● **The problem**: Swap every occurrence of "Instruction" in the records below for "Goal", and keep all other text unchanged.

● **Input rows**:

-- start --

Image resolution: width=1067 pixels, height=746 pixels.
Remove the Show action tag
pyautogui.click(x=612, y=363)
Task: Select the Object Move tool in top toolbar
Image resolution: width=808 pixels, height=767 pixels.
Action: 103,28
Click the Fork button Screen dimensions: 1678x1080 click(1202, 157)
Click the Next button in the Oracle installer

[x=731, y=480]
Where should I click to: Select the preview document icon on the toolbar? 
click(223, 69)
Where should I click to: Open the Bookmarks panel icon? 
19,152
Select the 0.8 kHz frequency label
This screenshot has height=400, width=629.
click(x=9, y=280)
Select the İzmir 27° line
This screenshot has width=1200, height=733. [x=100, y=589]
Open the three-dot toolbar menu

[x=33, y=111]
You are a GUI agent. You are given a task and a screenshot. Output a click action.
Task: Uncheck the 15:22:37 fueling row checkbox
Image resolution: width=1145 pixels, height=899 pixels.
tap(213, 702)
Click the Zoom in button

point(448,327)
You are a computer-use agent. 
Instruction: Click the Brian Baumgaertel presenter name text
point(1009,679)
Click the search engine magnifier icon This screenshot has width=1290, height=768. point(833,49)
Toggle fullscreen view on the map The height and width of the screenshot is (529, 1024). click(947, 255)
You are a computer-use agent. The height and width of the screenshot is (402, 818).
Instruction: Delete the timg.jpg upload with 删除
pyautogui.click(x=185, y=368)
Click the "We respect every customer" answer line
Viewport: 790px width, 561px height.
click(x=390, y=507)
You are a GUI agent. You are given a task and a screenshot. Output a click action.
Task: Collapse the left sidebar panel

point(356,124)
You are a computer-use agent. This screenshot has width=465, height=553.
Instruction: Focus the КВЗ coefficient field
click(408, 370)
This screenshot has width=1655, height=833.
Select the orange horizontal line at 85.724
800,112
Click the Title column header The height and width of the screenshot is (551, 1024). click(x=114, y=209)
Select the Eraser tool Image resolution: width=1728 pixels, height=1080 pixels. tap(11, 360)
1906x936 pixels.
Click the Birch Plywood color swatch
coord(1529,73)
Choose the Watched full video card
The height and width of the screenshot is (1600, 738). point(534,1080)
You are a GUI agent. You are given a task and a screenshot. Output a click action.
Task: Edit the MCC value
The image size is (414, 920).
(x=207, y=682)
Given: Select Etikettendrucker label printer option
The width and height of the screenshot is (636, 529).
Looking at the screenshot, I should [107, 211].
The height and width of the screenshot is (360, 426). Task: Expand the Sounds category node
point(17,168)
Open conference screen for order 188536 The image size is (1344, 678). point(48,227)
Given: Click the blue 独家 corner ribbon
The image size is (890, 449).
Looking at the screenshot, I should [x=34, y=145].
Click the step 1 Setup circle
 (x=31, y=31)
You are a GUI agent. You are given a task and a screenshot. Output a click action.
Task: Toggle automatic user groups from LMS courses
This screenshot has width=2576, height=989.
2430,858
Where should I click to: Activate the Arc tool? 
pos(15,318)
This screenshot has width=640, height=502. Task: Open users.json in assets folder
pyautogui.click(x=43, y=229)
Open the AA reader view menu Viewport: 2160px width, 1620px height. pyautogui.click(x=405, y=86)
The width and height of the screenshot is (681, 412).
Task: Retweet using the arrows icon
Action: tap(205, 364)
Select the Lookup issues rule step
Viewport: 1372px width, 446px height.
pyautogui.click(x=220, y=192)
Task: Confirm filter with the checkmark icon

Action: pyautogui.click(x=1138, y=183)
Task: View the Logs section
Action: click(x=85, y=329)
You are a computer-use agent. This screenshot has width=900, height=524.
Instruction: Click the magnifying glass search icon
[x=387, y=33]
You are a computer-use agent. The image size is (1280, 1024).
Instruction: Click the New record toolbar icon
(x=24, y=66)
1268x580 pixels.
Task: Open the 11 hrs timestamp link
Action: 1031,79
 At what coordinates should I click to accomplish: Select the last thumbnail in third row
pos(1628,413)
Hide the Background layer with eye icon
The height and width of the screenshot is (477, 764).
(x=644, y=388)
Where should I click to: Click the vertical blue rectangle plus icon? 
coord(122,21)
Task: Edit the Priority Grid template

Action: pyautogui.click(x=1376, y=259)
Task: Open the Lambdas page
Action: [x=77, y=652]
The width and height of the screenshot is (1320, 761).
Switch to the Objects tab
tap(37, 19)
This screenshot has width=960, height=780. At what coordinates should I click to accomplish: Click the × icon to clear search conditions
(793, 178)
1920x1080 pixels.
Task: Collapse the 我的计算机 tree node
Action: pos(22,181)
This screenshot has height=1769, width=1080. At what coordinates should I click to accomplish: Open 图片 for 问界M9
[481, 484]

-- end --

● **Correct result**:
Image resolution: width=1067 pixels, height=746 pixels.
Remove the Show action tag
pyautogui.click(x=612, y=363)
Task: Select the Object Move tool in top toolbar
Image resolution: width=808 pixels, height=767 pixels.
Action: 103,28
Click the Fork button Screen dimensions: 1678x1080 click(1202, 157)
Click the Next button in the Oracle installer

[x=731, y=480]
Where should I click to: Select the preview document icon on the toolbar? 
click(223, 69)
Where should I click to: Open the Bookmarks panel icon? 
19,152
Select the 0.8 kHz frequency label
This screenshot has height=400, width=629.
click(x=9, y=280)
Select the İzmir 27° line
This screenshot has width=1200, height=733. [x=100, y=589]
Open the three-dot toolbar menu

[x=33, y=111]
You are a GUI agent. You are given a task and a screenshot. Output a click action.
Task: Uncheck the 15:22:37 fueling row checkbox
Image resolution: width=1145 pixels, height=899 pixels.
tap(213, 702)
Click the Zoom in button

point(448,327)
You are a computer-use agent. 
Goal: Click the Brian Baumgaertel presenter name text
point(1009,679)
Click the search engine magnifier icon This screenshot has width=1290, height=768. point(833,49)
Toggle fullscreen view on the map The height and width of the screenshot is (529, 1024). click(947, 255)
You are a computer-use agent. The height and width of the screenshot is (402, 818).
Goal: Delete the timg.jpg upload with 删除
pyautogui.click(x=185, y=368)
Click the "We respect every customer" answer line
Viewport: 790px width, 561px height.
click(x=390, y=507)
You are a GUI agent. You are given a task and a screenshot. Output a click action.
Task: Collapse the left sidebar panel

point(356,124)
You are a computer-use agent. This screenshot has width=465, height=553.
Goal: Focus the КВЗ coefficient field
click(408, 370)
This screenshot has width=1655, height=833.
Select the orange horizontal line at 85.724
800,112
Click the Title column header The height and width of the screenshot is (551, 1024). click(x=114, y=209)
Select the Eraser tool Image resolution: width=1728 pixels, height=1080 pixels. tap(11, 360)
1906x936 pixels.
Click the Birch Plywood color swatch
coord(1529,73)
Choose the Watched full video card
The height and width of the screenshot is (1600, 738). point(534,1080)
You are a GUI agent. You are given a task and a screenshot. Output a click action.
Task: Edit the MCC value
The image size is (414, 920).
(x=207, y=682)
Given: Select Etikettendrucker label printer option
The width and height of the screenshot is (636, 529).
Looking at the screenshot, I should [107, 211].
The height and width of the screenshot is (360, 426). Task: Expand the Sounds category node
point(17,168)
Open conference screen for order 188536 The image size is (1344, 678). point(48,227)
Given: Click the blue 独家 corner ribbon
The image size is (890, 449).
Looking at the screenshot, I should [x=34, y=145].
Click the step 1 Setup circle
 (x=31, y=31)
You are a GUI agent. You are given a task and a screenshot. Output a click action.
Task: Toggle automatic user groups from LMS courses
This screenshot has width=2576, height=989.
2430,858
Where should I click to: Activate the Arc tool? 
pos(15,318)
This screenshot has width=640, height=502. Task: Open users.json in assets folder
pyautogui.click(x=43, y=229)
Open the AA reader view menu Viewport: 2160px width, 1620px height. pyautogui.click(x=405, y=86)
The width and height of the screenshot is (681, 412).
Task: Retweet using the arrows icon
Action: tap(205, 364)
Select the Lookup issues rule step
Viewport: 1372px width, 446px height.
pyautogui.click(x=220, y=192)
Task: Confirm filter with the checkmark icon

Action: pyautogui.click(x=1138, y=183)
Task: View the Logs section
Action: click(x=85, y=329)
You are a computer-use agent. This screenshot has width=900, height=524.
Goal: Click the magnifying glass search icon
[x=387, y=33]
You are a computer-use agent. The image size is (1280, 1024).
Goal: Click the New record toolbar icon
(x=24, y=66)
1268x580 pixels.
Task: Open the 11 hrs timestamp link
Action: 1031,79
 At what coordinates should I click to accomplish: Select the last thumbnail in third row
pos(1628,413)
Hide the Background layer with eye icon
The height and width of the screenshot is (477, 764).
(x=644, y=388)
Where should I click to: Click the vertical blue rectangle plus icon? 
coord(122,21)
Task: Edit the Priority Grid template

Action: pyautogui.click(x=1376, y=259)
Task: Open the Lambdas page
Action: [x=77, y=652]
The width and height of the screenshot is (1320, 761).
Switch to the Objects tab
tap(37, 19)
This screenshot has width=960, height=780. At what coordinates should I click to accomplish: Click the × icon to clear search conditions
(793, 178)
1920x1080 pixels.
Task: Collapse the 我的计算机 tree node
Action: pos(22,181)
This screenshot has height=1769, width=1080. At what coordinates should I click to accomplish: Open 图片 for 问界M9
[481, 484]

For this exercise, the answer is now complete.